Gli adulti di domani
non sanno parlarsi

A noi umani piacciono da matti i paradossi. Nobel inventò la dinamite e fu così sconvolto per la deriva bellica della sua creatura da legare indissolubilmente il suo nome al più importante premio per la pace. Nel nostro piccolo, in quel di Como, per valorizzare la bellezza del lago eravamo riusciti a costruirci davanti un muro, ma questa è un’altra storia.

Forse però il paradosso più clamoroso è anche il più attuale. La generazione coniugata al futuro, cioè i ragazzi che affollano le nostre scuole, è allo stesso tempo la più connessa di sempre e la meno capace di comunicare. Prendete un gruppo di adolescenti, metteteli in una stanza, dotateli di smartphone connesso a internet e avrete il silenzio: potrebbero comunicare con sconosciuti impigliati nella rete dall’altra parte del mondo, ma è facile invece che scambino faccine e riflessioni con l’amico seduto accanto, risparmiando la voce. Esagerazione? Anche no, se si pensa che ci sono genitori talmente preoccupati per la dipendenza da cellulare dei figli da dirsi pronti a ricorrere agli psicologi.

Altri, per evitare di essere costretti a tanto, provano ad aggirare l’ostacolo. Svogliate fino a pagina 17 del quotidiano che avete in mano per leggere della gita al Tonale pensata come disintossicazione da smartphone per i ragazzi della scuola media di via Brambilla. Il commento di uno degli accompagnatori vale più di mille analisi: «I ragazzi, senza il telefonino, si sono guardati in faccia».

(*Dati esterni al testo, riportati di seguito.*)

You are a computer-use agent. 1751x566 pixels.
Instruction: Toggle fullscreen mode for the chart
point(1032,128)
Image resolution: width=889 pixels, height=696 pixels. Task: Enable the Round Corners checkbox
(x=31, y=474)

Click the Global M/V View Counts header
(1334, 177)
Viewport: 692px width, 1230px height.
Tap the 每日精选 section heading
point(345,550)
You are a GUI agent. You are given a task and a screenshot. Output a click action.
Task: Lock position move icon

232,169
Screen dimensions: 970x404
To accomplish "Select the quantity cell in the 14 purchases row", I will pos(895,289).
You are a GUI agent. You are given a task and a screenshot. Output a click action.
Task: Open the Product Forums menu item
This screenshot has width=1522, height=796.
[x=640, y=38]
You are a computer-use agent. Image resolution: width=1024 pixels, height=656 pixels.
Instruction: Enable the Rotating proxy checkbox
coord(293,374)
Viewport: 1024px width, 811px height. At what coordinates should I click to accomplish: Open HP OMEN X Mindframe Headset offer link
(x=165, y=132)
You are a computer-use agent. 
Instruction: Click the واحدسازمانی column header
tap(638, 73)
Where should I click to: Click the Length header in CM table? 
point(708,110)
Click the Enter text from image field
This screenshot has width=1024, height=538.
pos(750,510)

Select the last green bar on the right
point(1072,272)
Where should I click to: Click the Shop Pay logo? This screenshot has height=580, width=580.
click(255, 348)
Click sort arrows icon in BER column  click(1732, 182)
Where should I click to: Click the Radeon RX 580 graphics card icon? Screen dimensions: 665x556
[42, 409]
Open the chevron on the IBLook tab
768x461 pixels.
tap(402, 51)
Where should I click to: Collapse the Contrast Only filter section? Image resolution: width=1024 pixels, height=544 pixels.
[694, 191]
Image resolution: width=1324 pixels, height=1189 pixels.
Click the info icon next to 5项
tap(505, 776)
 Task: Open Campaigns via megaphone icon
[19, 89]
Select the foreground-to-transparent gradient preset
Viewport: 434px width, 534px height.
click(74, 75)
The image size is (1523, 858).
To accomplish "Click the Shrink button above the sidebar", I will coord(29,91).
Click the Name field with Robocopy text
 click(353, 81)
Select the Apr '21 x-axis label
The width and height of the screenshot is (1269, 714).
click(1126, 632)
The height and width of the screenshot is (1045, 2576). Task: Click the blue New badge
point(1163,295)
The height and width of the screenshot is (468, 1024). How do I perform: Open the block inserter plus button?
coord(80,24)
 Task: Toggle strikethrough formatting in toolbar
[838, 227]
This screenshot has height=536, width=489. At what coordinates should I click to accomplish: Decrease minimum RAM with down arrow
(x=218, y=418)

Un studio di non molto tempo fa rivela che il 53% dei ragazzi tra i 9 e i 16 anni possiede uno smartphone, e il 48% lo usa quotidianamente per connettersi a internet. Non esiste ormai classe delle medie in cui i ragazzi non comunichino tra loro attraverso i gruppi creati su whattsapp, l’età media di chi si iscrive su facebook è sempre più bassa e il mercato on line offre sempre più social in cui navigare. L’esperimento della scuola di via Brambilla è dunque un passaggio obbligato non già per vietare ai ragazzi l’accesso al mondo che maggiormente conoscono, ma per presentare un modo diverso di socializzare caduto in disuso perché più difficile, meno immediato, forse anche più impegnativo.

Una ricercatrice di Harvard ha provato ad analizzare il rapporto degli adolescenti con la Rete e il risultato - sintetizzato dal titolo - è che la questione “è complicata». Ed è interessante l’assioma di partenza dal quale si dipana l’intera analisi che la studiosa fa nel suo libro: «I ragazzi non sono dipendenti dai social media: sono dipendenti l’uno dall’altro». Tradotto: non sono tanto facebook, twitter, whattsapp, instagram ad attrarre i nostri figli, ma l’occasione che questi mezzi danno loro per restare i contatto con gli amici. La facilità di riuscire a non spezzare la relazione con i compagni di classe anche una volta suonata l’ultima campanella.

Se questo è il punto di partenza, ovvero la scintilla che rende così popolare i social network, altro discorso è la vera e propria dipendenza che alcuni adolescenti hanno per lo smartphone e per i social network.

Il rischio concreto, insomma, è che l’esigenza che è la stessa per tutti gli adolescenti di ogni epoca, quella di poter restare connessi con i loro coetanei - noi, da ragazzi, lo facevamo all’oratorio o sul campo di calcio e di basket del quartiere - si possa trasformare in una dipendenza. E che, dunque, il mezzo finisca per diventare più importante dello scopo. Ma anche questo, a modo suo, sarebbe un paradosso.